I'm not fully buying the merits of animal models as relevant to human.
I think if you want to find out if something works on people, test it on them.
I don't think human life is more valuable than any other tho, there are too many of us for a start. Cut some up, reduce the burden on society

I value human life more than I value animal life. YMMV.

There are also slightly grey areas. For example, if there are invasive species that are destroying the native wildlife, I'm comfortable with the idea of trapping/killing them to preserve the lives of endangered animals.

Basically it comes down to this, for me; if you're going to kill an animal there should be a good reason for it. I can no longer consider food as a good reason for it, given that I know I can be perfectly well sustained and happy on a plant based diet.

re: animal models. You're right to question the validity of animal models in relation to human disease.
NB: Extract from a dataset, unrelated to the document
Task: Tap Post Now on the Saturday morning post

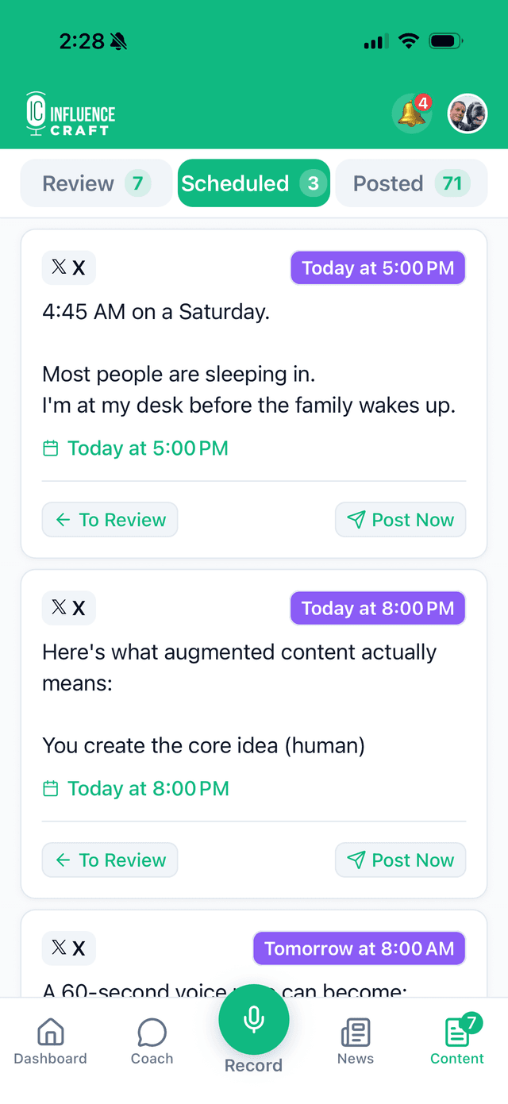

It's a very important consideration. However, in certain areas they are absolutely useful, and I would rather test a hypothesis on an animal than a human...
post #55993 of 57260
Quote:
Originally Posted by Cool The Kid View Post


Yea sometimes when I bench I feel it in my lats. I think my base is OK from my waist up. It's my hips and legs that I need to recalibrate. I am going to have to scale back the leg drive significantly. I'm trying to switch to a BB style bench that won't wreck my shoulders.

 

A moderate arch, medium wide grip and some tucking (bar touches lower on the chest) is safe for the shoulders. Likewise, a max width grip and big arch, that is the most efficient PL technique, is also safe on the shoulder joint.

The most important aspect is that you manage to keep the shoulder locked back and down during the whole movement. Its when the scapula follows up on 

the press and the shoulders flare out too early that you get problems with the shoulder joint.

post #55994 of 57260
Quote:
Originally Posted by hendrix View Post


re: animal models. You're right to question the validity of animal models in relation to human disease. It's a very important consideration. However, in certain areas they are absolutely useful, and I would rather test a hypothesis on an animal than a human...

Plus, even if it were possible to test hypotheses on human subjects, where are you going to find a study cohort genetically identical enough to control the experiment (an advantage of mice bred for the lab).
post #55995 of 57260
Quote:
Originally Posted by TimelesStyle View Post

Plus, even if it were possible to test hypotheses on human subjects, where are you going to find a study cohort genetically identical enough to control the experiment (an advantage of mice bred for the lab).

yeah this. it's so difficult to get statistically significant results from a heterogeneous population. But with inbred mice every experiment is very repeatable.